**Problems and tasks**
[a] In the forum thread on one-class SVM probabilities, since which libsvm version have probabilistic outputs been supported for one-class SVM?
[b] Pick up the forum thread on obtaining outlier probabilities from scikit-learn's OneClassSVM, and carry it on from its last sentence.

**Page extract**
Reputation: 41
I'm new to scikit-learn, and SVM methods in general. I've got my data set working well with scikit-learn OneClassSVM in order to detect outliers; I train the OneClassSVM using observation all of which are 'inliers' and then use predict() to generate binary inlier/outlier predictions on my testing set of data.
However to continue further with my analysis I'd like to get the probabilities associated with each new observation in my test set. E.g. The probability of being an outlier associated with each new observation. I've noticed other classification methods in scikit-learn offer the ability to pass the parameter probability=True to compute this, but OneClassSVM does not offer this. Is there an easy way to get these results?
Upvotes: 2
Views: 1460
Reputation: 36
Since version 3.31, libsvm supports probabilistic outputs for one-class SVM: https://www.csie.ntu.edu.tw/~cjlin/libsvm/#nuandone
Upvotes: 0
Reputation: 1136
It provides decision function scores which in theory is the distance from the marginal decision boundary between normal and anomales OCSVM does unsupervised classification. This means that the anomaly inside the algorithm is defined based on the distance to the origin (quoted from Scholkopf's paper from NIPS https://papers.nips.cc/paper/1999/file/8725fb777f25776ffa9076e44fcfd776-Paper.pdf).
TLDR: use
clf.decision_function(samples) * (-1)
as scores. you get a sparse distributiion of scores.

**Given records**

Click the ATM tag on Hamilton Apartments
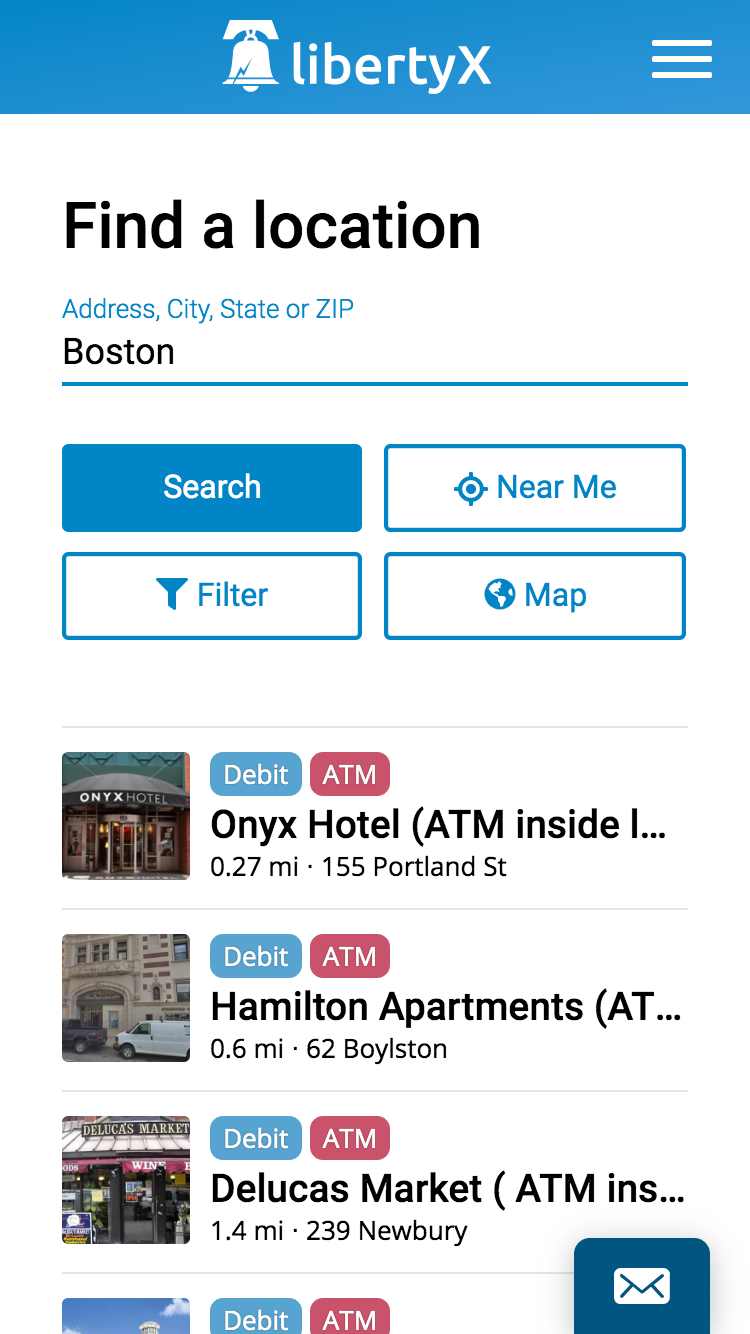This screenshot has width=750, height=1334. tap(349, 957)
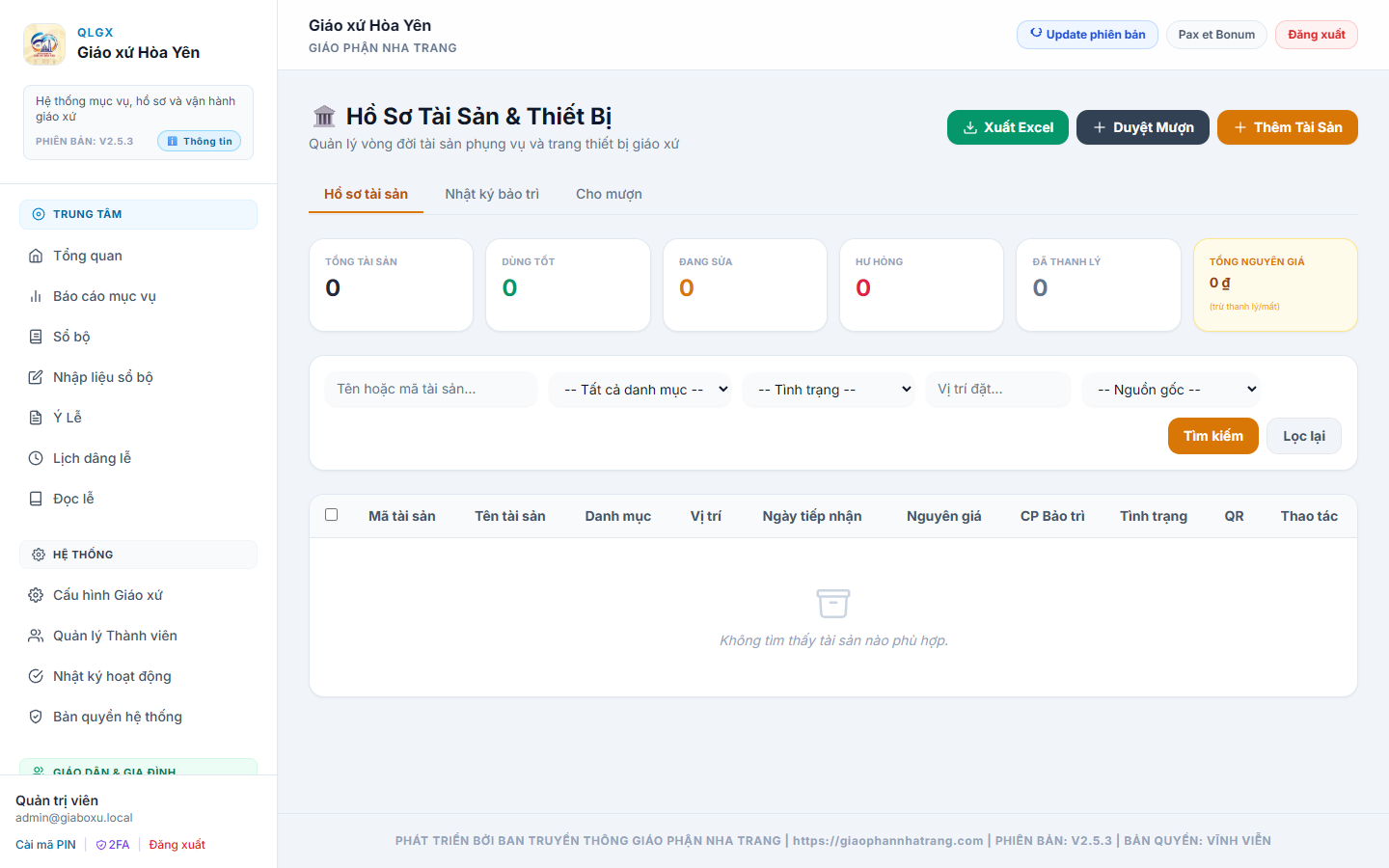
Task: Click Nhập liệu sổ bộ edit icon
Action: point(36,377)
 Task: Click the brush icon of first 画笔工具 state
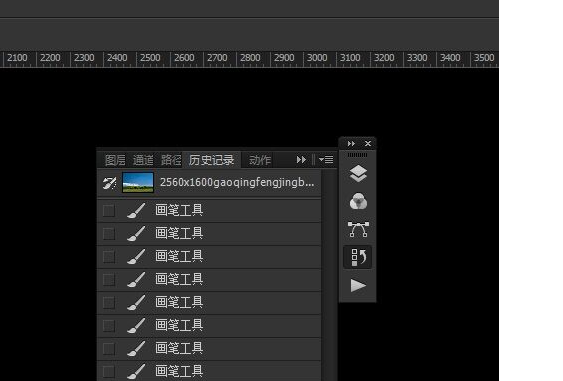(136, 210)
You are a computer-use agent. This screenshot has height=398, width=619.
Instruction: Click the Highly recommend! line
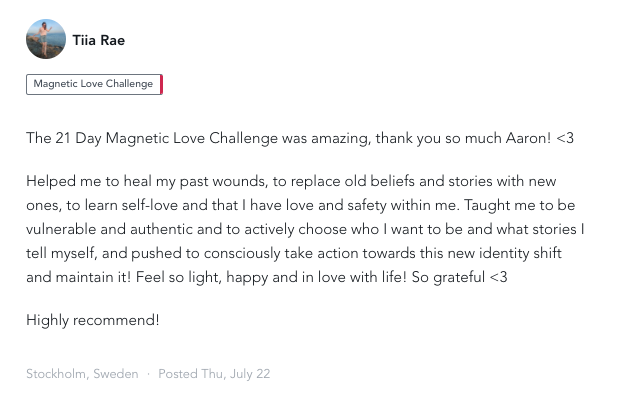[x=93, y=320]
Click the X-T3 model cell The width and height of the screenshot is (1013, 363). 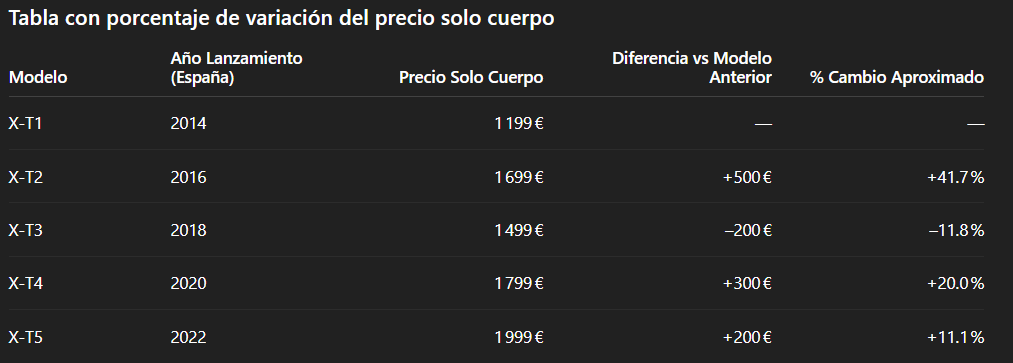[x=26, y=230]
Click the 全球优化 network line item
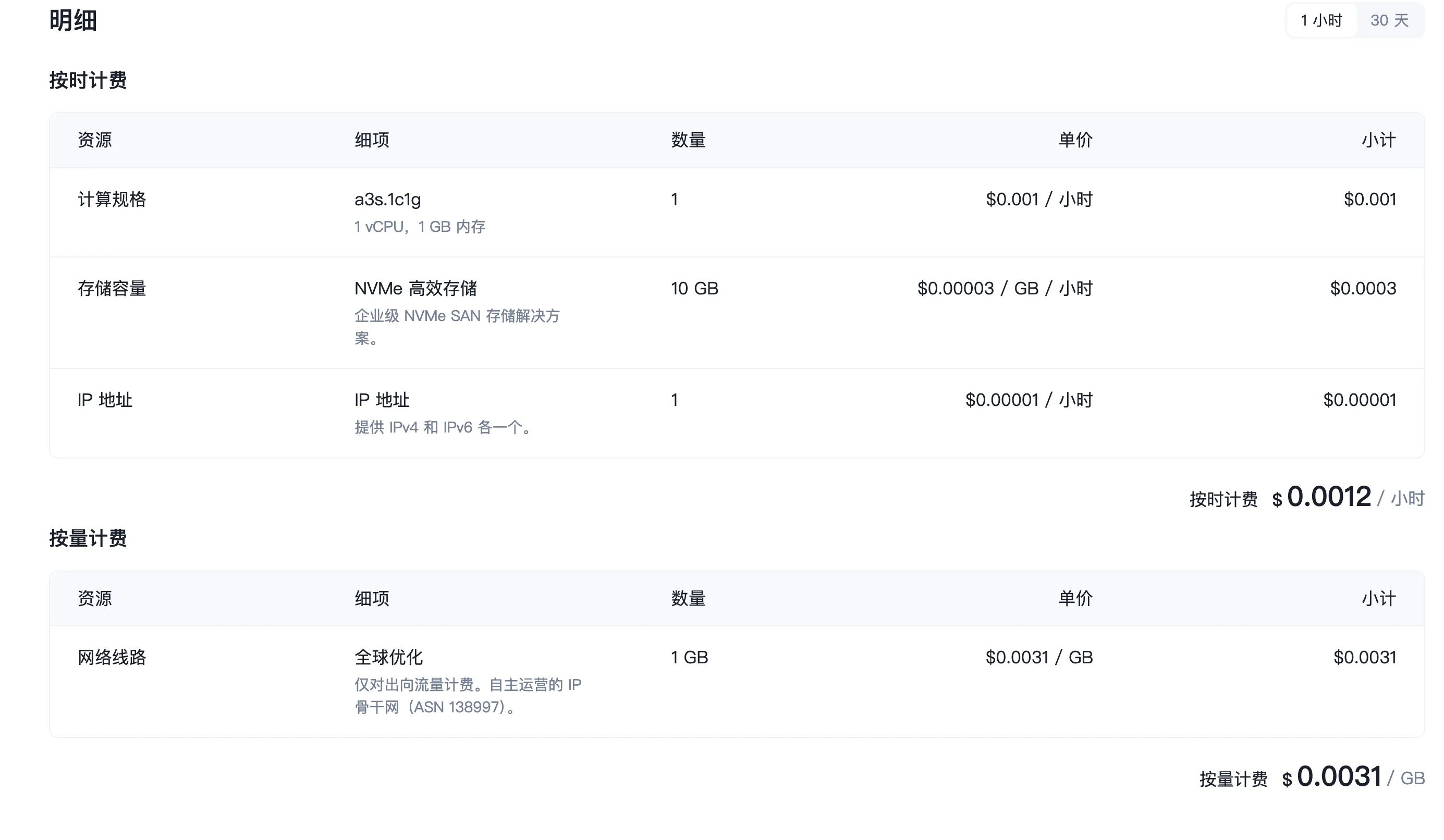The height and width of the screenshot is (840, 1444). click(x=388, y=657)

---

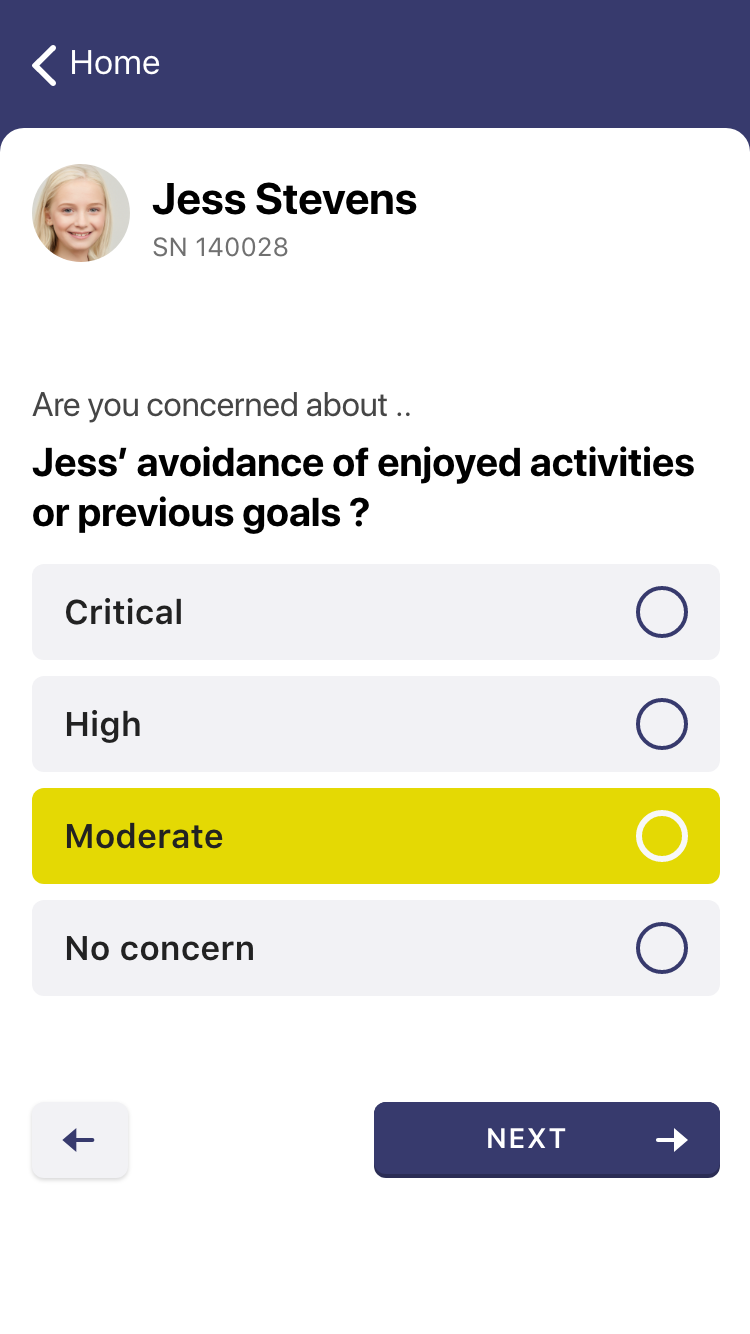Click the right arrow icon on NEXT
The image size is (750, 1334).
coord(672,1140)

**Answers**
[a] Since version 3.31.

[b]
Upvotes: 1
Reputation: 396
I was searching for an answer for the same question of yours until I got to this page. Stuck for sometime, then, I went back to check the original LIBSVM package since OneClassSVM of scikit-learn is based on the implementation of LIBSVM as stated here.
At the main page of LIBSVM, they state the following for option '-b' that is used to activate returning probability output scores for some variants of SVM: -b probability_estimates: whether to train a SVC or SVR model for probability estimates, 0 or 1 (default 0) In other words, the one-class SVM which is of type SVM (neither SVC nor SVR) does not have implementation for probability estimation.
If I go and try to force this option (i.e. -b) using the command line interface of LIBSVM, for example: ./svm-train -s 2 -t 2 -b 1 heart_scale
I receive the following error message: ERROR: one-class SVM probability output not supported yet
In summary, this very desired output is not yet supported by LIBSVM and thus, scikit-learn is not offering it for the moment. I hope in near future, they activate this functionality and update the thread here.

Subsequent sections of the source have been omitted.